Whatever rod you use, it should have a pretty fast action. In most situations around here you'll need to be able to cast a lot of line. I would say that if you can't consistently throw at least 60 feet, you're going to need to get pretty lucky to catch fish (you're going to need to get pretty lucky anyway).
You'll want a line with some kind of interchageable tip system. You can buy these or make one yourself. At best you'll want at least five tips, a floater, and then 10', 13', 17', and 20' sink-tips (all type VI or equivilant). This system will help you effectively fish about every set of conditions you find. If that's too much trouble or expense, get a wieght forward line with a 15' sinktip.
Good fly water is 3' to 6' deep, running about as fast as you can walk (3-5 mph), over cobble, the bigger the better. The most classic water is a short riffle that bends away from the bank about 15-20 degrees, leaving a band of easier water against the shore from 20'-60' wide. The sweet spot is generally thought to be the seam between the faster and slower water.

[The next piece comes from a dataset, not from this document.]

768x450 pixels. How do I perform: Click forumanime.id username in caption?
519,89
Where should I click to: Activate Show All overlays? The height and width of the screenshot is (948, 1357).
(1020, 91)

Start at the very head of the riffle. Cast about 20', about perpindicular to the current, let the line swing all the way around till it's straight below you. Staying in the same spot, pay out about 3' of line and do it again. Keep doing that until you're at your casting limit, then after each swing, take a step or two downstream and do the long cast again. Keep going until you've covered the run entirely, all the way to the tailout.
That's the short version. There are a lot of finer points about direction of cast, line mending, and so forth that you'll need to learn from experience to fit to the water in front of you. The thing you're trying for is a deep slow swing of the fly. Hopefully the fly will be deepest and slowest as it crosses that sweet spot at the seam.The trick is to keep at it, and try to be meticulous. It can get repetitive to the point of boredom. You have to get yourself into something of a "zone." Tom McGuane said the best steelheaders are the ones with strong arms and room-temperature IQs.
Around here, most chaps like big flies with lots of action, marabous, rabbit leaches, and the like in purple, black, orange, wine, pink, on #2-3/0 hooks, tied on a short leader (no more than 4').